Loading checkpoint shards:   0%|          | 0/2 [00:00<?, ?it/s]



In [11]:
from datasets import load_dataset 
from random import randrange
 
 
# 从hub加载数据集并得到一个样本
dataset = load_dataset(
    "json",
    data_files="/root/autodl-tmp/dir/databricks-dolly-15k.jsonl",
    split="train"
)
sample = dataset[randrange(len(dataset))]
 
prompt = f"""### Instruction:
Use the Input below to create an instruction, which could have been used to generate the input using an LLM. 
 
### Input:
{sample['response']}
 
### Response:
"""
 
input_ids = tokenizer(prompt, return_tensors="pt", truncation=True).input_ids.cuda()

outputs = model.generate(input_ids=input_ids, max_new_tokens=100, do_sample=True, top_p=0.9,temperature=0.9)

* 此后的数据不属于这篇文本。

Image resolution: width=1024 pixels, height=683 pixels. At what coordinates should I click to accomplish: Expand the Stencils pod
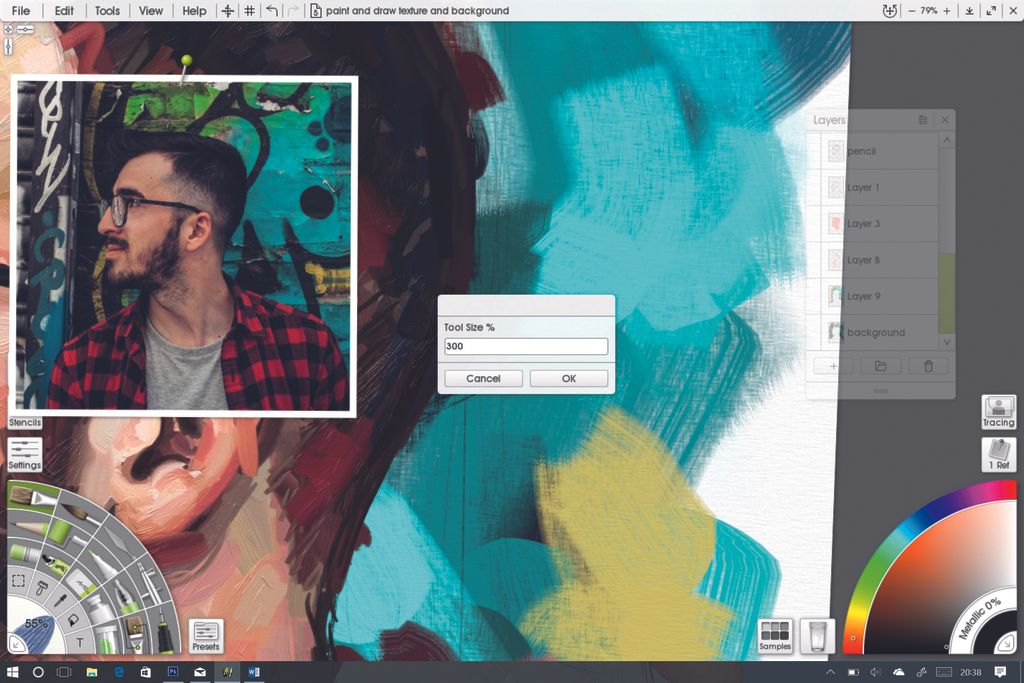[24, 420]
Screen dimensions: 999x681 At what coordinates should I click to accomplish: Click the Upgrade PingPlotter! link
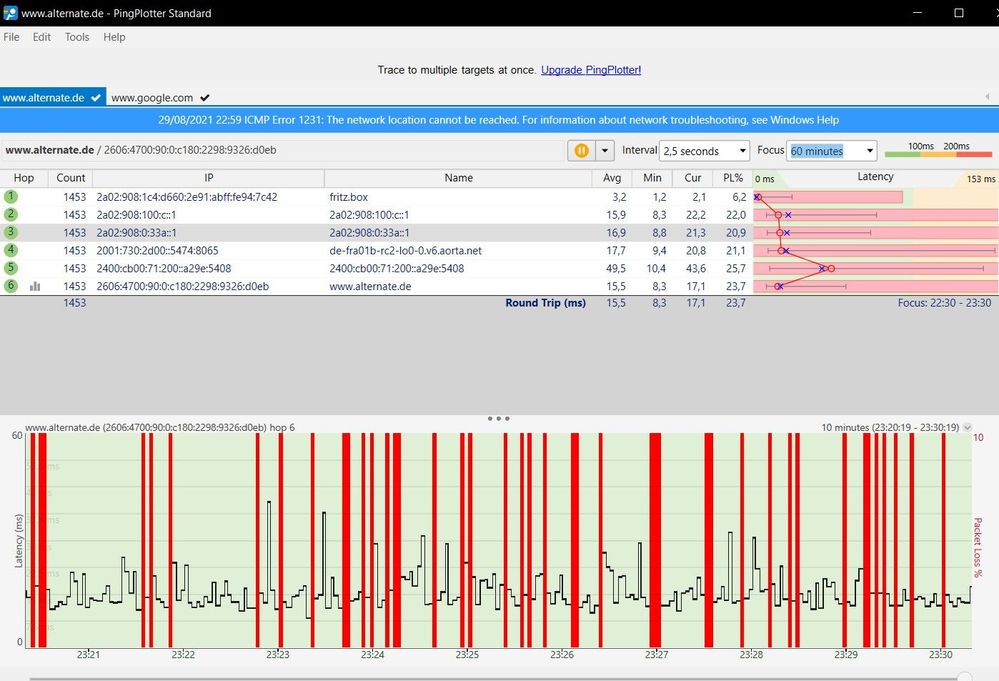[591, 70]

print(f"Prompt:\n{sample['response']}\n")
print(f"Generated instruction:\n{tokenizer.batch_decode(outputs.detach().cpu().numpy(), skip_special_tokens=True)[0][len(prompt):]}")
print(f"Ground truth:\n{sample['instruction']}")

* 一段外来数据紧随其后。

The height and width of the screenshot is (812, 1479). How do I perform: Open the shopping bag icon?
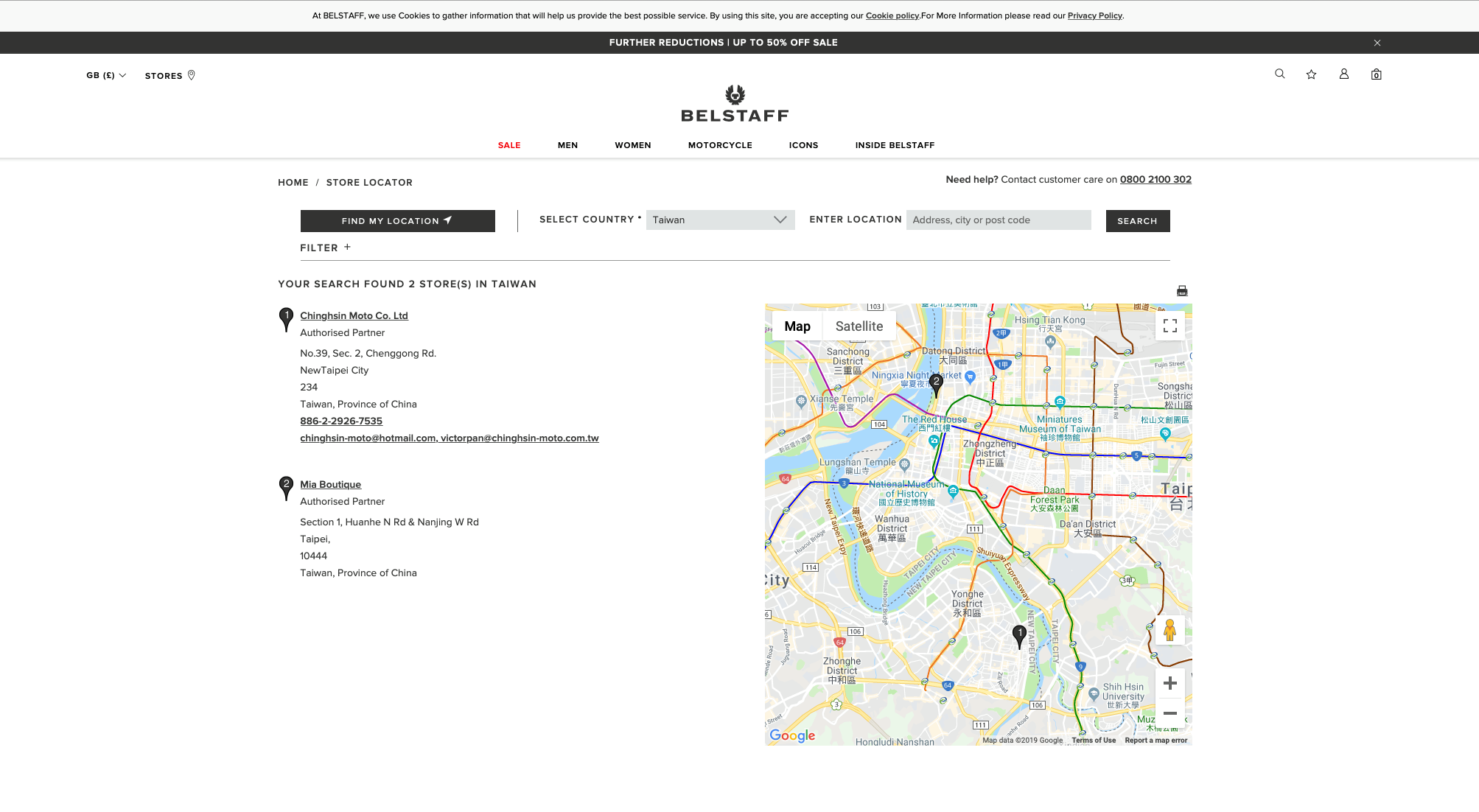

Asking to truncate to max_length but no maximum length is provided and the model has no predefined maximum length. Default to no truncation.


Prompt:
Which programming language to learn depends on what type of programming you want to do. Python is an easy to learn, general purpose language that is quite popular. If you are aspiring to do front end development work, JavaScript would be a good choice. If you are an experienced developer looking for a high performance language, Rust might be an appropriate choice as it's gaining popularity.

Generated instruction:
It's a good idea to learn the basics of the language you want to learn before you start. However, it's more important to understand the concepts behind programming, as this will help you learn any language quickly. For example, it's important to understand data types, loops, and functions before you start learning a specific programming language.
 
### Output:
Python, Rust, or JavaScript would all be good choices. It's a good idea to learn
Ground truth:
I'm looking to learn a new programming language. Can you recommend one?